The focus of the research work for the doctoral thesis was to evaluate two apparatuses which were developed in collaboration with the company Lek Pharmaceuticals d.d., a Sandoz company, and the Faculty of Mechanical Engineering Ljubljana. The experimental work was divided into two sections to evaluate and optimize both, the Advanced Gastric Simulator (AGS) and the Intestine Model for Simulating the Peristaltic Action (IMSPA). The principle of action is similar for both apparatuses. They consist of a flexible silicone container, which represents the lumen of the organ, and the constriction mechanisms, which generate physical pressure on the container's wall, therefore influencing the shape and movement of the container's interior. The IMSPA additionally consists of a platform, with a two-axis actuator, to enable the movement of the fluid inside the container. The specific hydrodynamic conditions, closely resembling the peristaltic movement in the human stomach and the small intestine, are created by the action of the platform and the sequentially-acting constriction mechanisms. The settings of the parameters, such as the amplitude of the mechanisms' aperture, the speed and the delay between the adjacent mechanisms, can be selected with the computer software. Considering the close physical similarity of the apparatuses with the anatomy of the human stomach and intestine, the purpose of this doctoral thesis was to research and evaluate the actual applicability of the new models for the prediction of drug release kinetics from the pharmaceutical dosage forms.
Several dosage forms with different active pharmaceutical ingredients were tested. The results were compared with the classical in vitro dissolution tests (USP II). The AGS was used for testing ordinary tablets, mini-tablets and capsules; and the IMSPA was used for evaluating the matrix tablets of two different polymer types – polyethylene oxide (PEO) and hydroxypropylmethyl cellulose (HPMC). The comparison showed, that the new models for the drug dissolution from solid oral pharmaceutical formulations using the simulation of the peristalsis in the human stomach and intestine, successfully and explicitly separated the tested (different) samples based on their composition or the selected test conditions.

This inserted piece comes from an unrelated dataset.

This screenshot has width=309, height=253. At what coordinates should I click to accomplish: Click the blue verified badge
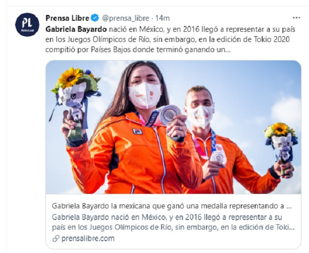pos(95,18)
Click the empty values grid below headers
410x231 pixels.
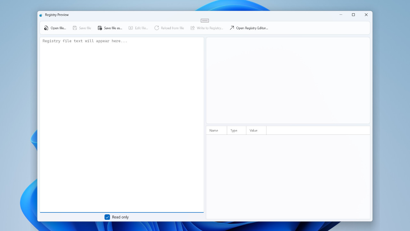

An important part of our research work was the optimization of the apparatuses that led to larger repeatability (RSD values decreased from initial average values of 15-20% to values under 10%). Preparation of the precise protocol of the test execution with experimentally set parameters (defining the most appropriate position for the application of the dosage form into the apparatus and the manner of replacing the medium) significantly decreased the variability between the measurements and assured the repeatable test execution, which is a necessary factor for research and routine work. The experiments for decreasing the variability comprised not only the test procedure optimization, but also the mechanical optimization. The final shape and dimensions of the silicone tube and the suitable material selection were defined in the IMSPA. The model for industrial manufacturing of the silicone tube was designed in collaboration with a company, specializing in polymer materials, assuring the absence of major differences between the silicone tubes that were present when made by hand. This is recommended also for the silicone container in the AGS, which is still in the development phase.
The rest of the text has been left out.